Арестованный взглянул на майора, и в его глазах блеснул огонек.
— Я вижу, вы меня за дурака считаете.
— Как и вы меня.
После этой реплики майору стало ясно, что представление комедии окончено. Начинается второй этап допроса, более сложный.
— Итак… Что вы мне еще скажете, гражданин Воронов?
— Я не знаю, что вам надо от меня.
— Меня интересует ваша деятельность, особенно за последний месяц.
— Какая там деятельность! Я все время в саду, около Госнардома, землю копал. Блиндажи строили.
— А еще?
— Все. Вы меня посадили, — значит, сами должны знать, за что посадили.
— Опять начинаем в дурачки играть?
— Вам хорошо на том стуле рассуждать.
— А вы хотели со мной местами поменяться? Нет, этот вариант, пожалуй, не выйдет.
— Как знать, — не выдержал арестованный, но сейчас же спохватился и поправился: — «От сумы да от тюрьмы не отказывайся», как пословица говорит.
— Да, да… Вот мы и начинаем понимать друг друга…
В это время зазвонил телефон. Майор снял трубку и услышал голос одного из помощников.
— Товарищ майор, вас вызывает Бураков.
— Где он?
— Где-то за городом.
— Может он позвонить сюда?
— Да.
— Сообщите ему мой номер.
Майор жестом предложил арестованному выйти из комнаты следствия.
— Отдохните здесь и подумайте немного, а то вы не совсем верно расцениваете свои возможности, — с улыбкой сказал он, указав на стул в коридоре.
Вернувшись в комнату, майор развернул газету в ожидании звонка, но читать не мог. Слишком были взвинчены нервы. Через пять минут зазвонил звонок и в трубке послышался знакомый голос Буракова.
— Алло! Это я, Костя говорит.
— Слушаю. Как дела?
— Дела? Слава богу — не дай бог… — весело сказал Бураков, и майор понял, что тот конспирирует разговор. — Я далеко уехал. У самых Коломяг с нашим приятелем простился. На улице чертовски холодно.
— С каким приятелем?
— Да вот инвалид. Он — парень деловой, что хочешь достанет.
— Так. Дальше.
— Мы же на машине уехали. Какой-то грузовик, полуторка, подвернулся. Шофер вашу посылку получил и поехал. А Михаил, не будь глуп, тоже забрался и с ними поехал… чего пешком ходить?
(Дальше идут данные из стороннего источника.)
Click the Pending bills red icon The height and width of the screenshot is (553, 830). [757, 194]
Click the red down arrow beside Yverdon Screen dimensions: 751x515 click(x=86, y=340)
Ну, и я решил не отставать, — может, и мне что перепадет. Ты меня слушаешь, Ваня?
— Да, да. Откуда ты говоришь?
— В канцелярии совхоза телефон нашел. В Коломягах. Теперь я думаю остаться ночевать с инвалидом. Поздно уж. Меня Михаил беспокоит. Уехал с шофером и не сказал, куда поехал. Я тебе записочку послал, а звоню так, на всякий случай. В порядке у вас? Бомбил сегодня сильно.
— У нас все в порядке.
— А тебе Михаил не сказал, куда он собирался поехать?
— Пока что сведений нет.
— Я на Петроградскую звонил, — продолжал Бураков. — Новостей нет, только Степан не вернулся до сих пор.
— Это я знаю. Ну что, выслать людей к тебе? Как адрес? Я сам приеду.
— Я записочку тебе отправил, Ванюша. Знакомые ребята захватили. Ну, все. Дежурная ругается, нельзя, говорит, телефон пустяками занимать. Сердитая, спасу нет. Ну, будь здоров.
Майор нажал на рычаг и, разъединившись, набрал номер своего кабинета. Приказав помощнику без задержки прислать к нему донесение Буракова, он спросил, нет ли каких известий от ребят с Петроградской стороны, и в частности от Панфилова.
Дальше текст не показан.